▶ **Exercício proposto 1**
Segundo o texto sobre as proposições kantianas, ao cunhar que conceito Darwin demoliu a visão de mundo teleológica?

▶ **Texto fornecido**
Não devemos perder de vista certo pessimismo kantiano ao reconhecer que, no domínio da cotidianidade, as atividades e/ou as relações humanas, quando contempladas em conjunto, parecem “tecidas de loucura, de vaidade infantil e ânsia destruidora”. Como é possível ao filósofo encontrar algum propósito racional a orientar as ações históricas dos homens no cotidiano? Kant sugere um caminho: tentar descobrir se há uma intenção da natureza que oriente o curso absurdo das coisas humanas.  
O caráter conflitual do homem, que se expressa na tensão entre sua inscrição na espécie e sua inscrição na ordem social, é herança do trabalho da própria natureza. O homem é um ser insociável que precisa tornar-se sociável para poder levar a efeito a perfectibilidade de suas disposições naturais. Ocorre, contudo, que, ao se tornarem sociáveis, os homens podem aniquilar-se uns aos outros.
Passaremos a examinar, separadamente, as cinco proposições que, considerados os limites desse trabalho, acreditamos contribuir para sustentação da tese aduzida por nós.

3. Análise das primeira, segunda, terceira, quarta e quinta proposições kantianas

3.1. Primeira Proposição

“Todas as disposições naturais de uma criatura estão determinadas a desenvolver-se alguma vez de um modo completo e apropriado”.


Na primeira proposição, Kant assume seu compromisso com a doutrina teleológica da natureza, à luz da qual crê que a natureza não faz nada sem alguma finalidade. Ademais, a crença no princípio teleológico implica a crença na regularidade da natureza. Segundo Kant, renunciar a esse princípio implicaria não ser mais possível admitir uma natureza regular. A regularidade da natureza, de que dá testemunho a observação, quer externa, quer interna, dos animais, é dependente do princípio teleológico, segundo o qual os produtos da natureza se destinam, necessariamente, a um fim.
Kant não veio a conhecer a revolução darwiniana, razão por que não podemos responsabilizá-lo por imperícia no exame da dinâmica da natureza. Kant acreditava numa natureza parcimoniosa, ordenada, regular e finalisticamente constituída para produzir seres cujas disposições atingiriam um estágio completo e apropriado. Darwin, por sua vez, demoliu essa visão de mundo teleológica – herança aristotélica -, ao cunhar o conceito de seleção natural. A seleção natural pode modificar profundamente a conformação de um animal, mesmo que essa modificação só lhe seja útil uma única vez na vida. O mecanismo de seleção natural, através do qual se realiza a chamada evolução das espécies, tem caráter esbanjador, desastroso e ineficiente. A seleção natural envolve muitos desperdícios ao longo do processo, muito embora os produtos exibam sinais de sofisticação e elegância.
Se fizemos alusão, de modo sucinto, à compreensão darwinista do mundo, foi com o único propósito de esclarecer melhor em que horizonte hermenêutico se movia Kant: o de uma cosmologia aristotélica. À luz desse modelo cosmológico, a natureza constitui uma totalidade ordenada, regular e finalisticamente orientada; em uma palavra, racional.

▶ **Conjunto de registros**

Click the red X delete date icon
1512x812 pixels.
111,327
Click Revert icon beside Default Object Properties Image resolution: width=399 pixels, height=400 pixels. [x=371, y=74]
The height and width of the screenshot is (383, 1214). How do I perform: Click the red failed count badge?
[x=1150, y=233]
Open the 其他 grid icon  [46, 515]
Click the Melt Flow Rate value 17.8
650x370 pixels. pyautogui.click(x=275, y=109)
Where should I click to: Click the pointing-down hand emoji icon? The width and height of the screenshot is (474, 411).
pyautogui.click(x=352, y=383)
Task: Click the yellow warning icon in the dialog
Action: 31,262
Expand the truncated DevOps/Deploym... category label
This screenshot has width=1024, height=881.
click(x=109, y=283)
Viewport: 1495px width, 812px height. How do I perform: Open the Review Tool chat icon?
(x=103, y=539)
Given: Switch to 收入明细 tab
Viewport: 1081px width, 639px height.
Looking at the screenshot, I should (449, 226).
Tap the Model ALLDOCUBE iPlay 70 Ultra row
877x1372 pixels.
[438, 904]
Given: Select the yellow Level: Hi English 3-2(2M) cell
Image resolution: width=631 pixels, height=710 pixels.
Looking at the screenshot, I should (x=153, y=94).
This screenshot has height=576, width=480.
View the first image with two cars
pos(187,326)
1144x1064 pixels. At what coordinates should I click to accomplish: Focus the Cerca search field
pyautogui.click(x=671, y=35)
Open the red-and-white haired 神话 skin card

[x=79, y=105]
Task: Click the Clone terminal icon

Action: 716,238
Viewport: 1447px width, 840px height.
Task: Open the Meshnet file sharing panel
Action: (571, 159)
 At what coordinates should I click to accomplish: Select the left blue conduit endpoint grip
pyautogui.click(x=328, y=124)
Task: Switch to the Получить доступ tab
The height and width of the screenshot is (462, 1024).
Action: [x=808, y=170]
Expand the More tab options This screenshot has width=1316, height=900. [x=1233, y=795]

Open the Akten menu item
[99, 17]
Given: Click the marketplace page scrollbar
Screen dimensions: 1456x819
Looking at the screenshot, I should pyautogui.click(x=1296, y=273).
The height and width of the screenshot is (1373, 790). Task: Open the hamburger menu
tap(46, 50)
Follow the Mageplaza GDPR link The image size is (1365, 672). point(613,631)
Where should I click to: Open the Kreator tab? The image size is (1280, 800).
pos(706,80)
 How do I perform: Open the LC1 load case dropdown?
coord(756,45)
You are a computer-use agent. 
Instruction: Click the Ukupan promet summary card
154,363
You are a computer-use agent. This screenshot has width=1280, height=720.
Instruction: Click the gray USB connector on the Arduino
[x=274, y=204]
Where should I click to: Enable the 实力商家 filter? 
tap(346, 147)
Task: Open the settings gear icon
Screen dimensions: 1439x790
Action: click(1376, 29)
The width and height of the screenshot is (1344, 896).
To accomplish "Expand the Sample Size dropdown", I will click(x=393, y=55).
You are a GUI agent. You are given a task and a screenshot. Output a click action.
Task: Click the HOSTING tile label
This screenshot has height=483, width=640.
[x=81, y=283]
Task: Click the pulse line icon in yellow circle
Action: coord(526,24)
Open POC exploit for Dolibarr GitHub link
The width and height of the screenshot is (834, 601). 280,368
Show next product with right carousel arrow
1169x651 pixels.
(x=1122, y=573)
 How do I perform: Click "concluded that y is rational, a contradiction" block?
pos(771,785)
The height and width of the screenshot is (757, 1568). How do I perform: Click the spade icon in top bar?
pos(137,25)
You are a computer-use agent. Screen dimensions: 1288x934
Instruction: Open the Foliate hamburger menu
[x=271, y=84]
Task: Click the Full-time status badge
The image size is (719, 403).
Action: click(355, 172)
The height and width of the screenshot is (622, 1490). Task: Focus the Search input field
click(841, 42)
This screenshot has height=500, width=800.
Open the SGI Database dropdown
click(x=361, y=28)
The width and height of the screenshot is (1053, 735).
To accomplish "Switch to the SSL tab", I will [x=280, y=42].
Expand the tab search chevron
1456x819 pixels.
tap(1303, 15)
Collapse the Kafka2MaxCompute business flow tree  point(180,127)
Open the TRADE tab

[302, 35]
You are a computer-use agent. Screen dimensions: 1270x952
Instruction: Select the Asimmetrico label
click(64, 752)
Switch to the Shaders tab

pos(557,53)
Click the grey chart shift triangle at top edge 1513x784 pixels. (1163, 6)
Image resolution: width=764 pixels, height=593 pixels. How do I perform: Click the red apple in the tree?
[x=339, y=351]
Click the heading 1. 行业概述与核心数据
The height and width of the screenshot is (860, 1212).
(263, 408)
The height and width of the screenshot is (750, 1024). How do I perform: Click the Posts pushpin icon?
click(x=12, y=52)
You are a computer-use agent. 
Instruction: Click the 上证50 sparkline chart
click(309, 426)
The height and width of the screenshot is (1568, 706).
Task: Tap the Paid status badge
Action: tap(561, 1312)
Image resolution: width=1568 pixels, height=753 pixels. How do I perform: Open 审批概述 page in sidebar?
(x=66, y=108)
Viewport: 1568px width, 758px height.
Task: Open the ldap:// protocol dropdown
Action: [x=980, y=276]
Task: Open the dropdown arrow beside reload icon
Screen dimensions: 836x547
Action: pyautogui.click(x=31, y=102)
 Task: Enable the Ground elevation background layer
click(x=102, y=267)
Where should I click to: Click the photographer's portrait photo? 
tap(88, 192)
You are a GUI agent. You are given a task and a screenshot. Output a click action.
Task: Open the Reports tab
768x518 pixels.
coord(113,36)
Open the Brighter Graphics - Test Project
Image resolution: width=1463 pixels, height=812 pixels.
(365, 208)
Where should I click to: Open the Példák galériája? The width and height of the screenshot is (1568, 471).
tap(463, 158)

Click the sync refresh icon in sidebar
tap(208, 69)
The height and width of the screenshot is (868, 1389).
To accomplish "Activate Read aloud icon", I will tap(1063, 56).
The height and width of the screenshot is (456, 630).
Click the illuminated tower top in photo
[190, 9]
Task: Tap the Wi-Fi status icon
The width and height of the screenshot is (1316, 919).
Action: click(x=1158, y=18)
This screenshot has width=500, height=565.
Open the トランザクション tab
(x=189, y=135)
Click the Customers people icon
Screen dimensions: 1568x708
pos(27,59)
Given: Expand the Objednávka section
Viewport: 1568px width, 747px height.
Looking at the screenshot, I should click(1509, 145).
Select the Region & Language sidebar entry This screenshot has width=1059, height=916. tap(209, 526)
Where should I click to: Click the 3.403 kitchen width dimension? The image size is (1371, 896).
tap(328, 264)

▶ **Exercício proposto 2**
Reproduza sem alterações as linhas dos registros desde a linha que contém "Task: Tap the Wi-Fi status icon" até a linha que contém "Looking at the screenshot, I should click(1509, 145).", incluindo ambas.

▶ **Resposta 1**
O conceito de seleção natural.

▶ **Resposta 2**
Task: Tap the Wi-Fi status icon
The width and height of the screenshot is (1316, 919).
Action: click(x=1158, y=18)
This screenshot has width=500, height=565.
Open the トランザクション tab
(x=189, y=135)
Click the Customers people icon
Screen dimensions: 1568x708
pos(27,59)
Given: Expand the Objednávka section
Viewport: 1568px width, 747px height.
Looking at the screenshot, I should click(1509, 145).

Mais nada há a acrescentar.